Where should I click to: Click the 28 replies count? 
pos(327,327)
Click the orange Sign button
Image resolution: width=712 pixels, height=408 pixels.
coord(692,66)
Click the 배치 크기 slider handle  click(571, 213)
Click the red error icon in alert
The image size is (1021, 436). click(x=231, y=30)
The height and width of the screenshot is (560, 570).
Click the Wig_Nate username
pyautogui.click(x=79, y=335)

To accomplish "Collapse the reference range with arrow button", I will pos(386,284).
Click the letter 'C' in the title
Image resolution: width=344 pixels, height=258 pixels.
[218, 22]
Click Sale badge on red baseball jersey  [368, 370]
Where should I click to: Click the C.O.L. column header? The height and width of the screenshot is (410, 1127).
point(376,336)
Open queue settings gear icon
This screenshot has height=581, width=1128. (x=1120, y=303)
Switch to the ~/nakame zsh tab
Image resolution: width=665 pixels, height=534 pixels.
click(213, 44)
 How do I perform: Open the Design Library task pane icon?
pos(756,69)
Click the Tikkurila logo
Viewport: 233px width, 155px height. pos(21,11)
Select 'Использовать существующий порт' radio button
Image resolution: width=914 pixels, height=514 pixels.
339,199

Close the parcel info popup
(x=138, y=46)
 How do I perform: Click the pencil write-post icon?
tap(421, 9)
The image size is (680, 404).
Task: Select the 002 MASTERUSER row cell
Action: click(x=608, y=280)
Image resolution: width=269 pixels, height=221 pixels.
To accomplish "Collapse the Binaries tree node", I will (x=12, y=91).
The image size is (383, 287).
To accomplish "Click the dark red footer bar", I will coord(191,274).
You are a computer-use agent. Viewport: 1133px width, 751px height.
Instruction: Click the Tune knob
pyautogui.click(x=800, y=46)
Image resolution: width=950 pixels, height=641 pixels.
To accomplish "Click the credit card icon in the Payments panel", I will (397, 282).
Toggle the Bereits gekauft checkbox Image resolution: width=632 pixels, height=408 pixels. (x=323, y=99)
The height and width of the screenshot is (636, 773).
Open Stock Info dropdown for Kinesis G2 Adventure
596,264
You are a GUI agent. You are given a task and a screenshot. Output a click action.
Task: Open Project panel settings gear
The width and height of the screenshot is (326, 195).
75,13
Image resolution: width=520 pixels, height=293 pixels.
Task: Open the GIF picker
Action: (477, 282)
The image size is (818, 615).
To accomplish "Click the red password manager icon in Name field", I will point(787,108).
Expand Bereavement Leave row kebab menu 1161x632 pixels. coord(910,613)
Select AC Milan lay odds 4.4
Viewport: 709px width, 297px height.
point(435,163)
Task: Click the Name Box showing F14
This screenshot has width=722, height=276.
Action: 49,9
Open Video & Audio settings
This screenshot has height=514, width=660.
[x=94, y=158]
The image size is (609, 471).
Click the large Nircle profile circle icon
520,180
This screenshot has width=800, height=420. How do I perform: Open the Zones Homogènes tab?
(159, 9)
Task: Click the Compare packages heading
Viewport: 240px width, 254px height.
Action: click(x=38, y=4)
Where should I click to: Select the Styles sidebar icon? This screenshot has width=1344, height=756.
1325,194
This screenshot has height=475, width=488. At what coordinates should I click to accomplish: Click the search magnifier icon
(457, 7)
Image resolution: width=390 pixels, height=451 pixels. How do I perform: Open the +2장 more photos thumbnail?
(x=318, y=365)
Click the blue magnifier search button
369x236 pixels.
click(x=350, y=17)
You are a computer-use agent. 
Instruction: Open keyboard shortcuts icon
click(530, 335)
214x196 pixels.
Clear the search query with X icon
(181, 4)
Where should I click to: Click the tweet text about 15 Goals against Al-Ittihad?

- **Direction**: Please return the records starting at the line that contains "Click the 배치" and ending at the line that contains "point(376,336)", both included, reproduced line for line with nothing changed.

- **Finished answer**:
Click the 배치 크기 slider handle  click(571, 213)
Click the red error icon in alert
The image size is (1021, 436). click(x=231, y=30)
The height and width of the screenshot is (560, 570).
Click the Wig_Nate username
pyautogui.click(x=79, y=335)

To accomplish "Collapse the reference range with arrow button", I will pos(386,284).
Click the letter 'C' in the title
Image resolution: width=344 pixels, height=258 pixels.
[218, 22]
Click Sale badge on red baseball jersey  [368, 370]
Where should I click to: Click the C.O.L. column header? The height and width of the screenshot is (410, 1127).
point(376,336)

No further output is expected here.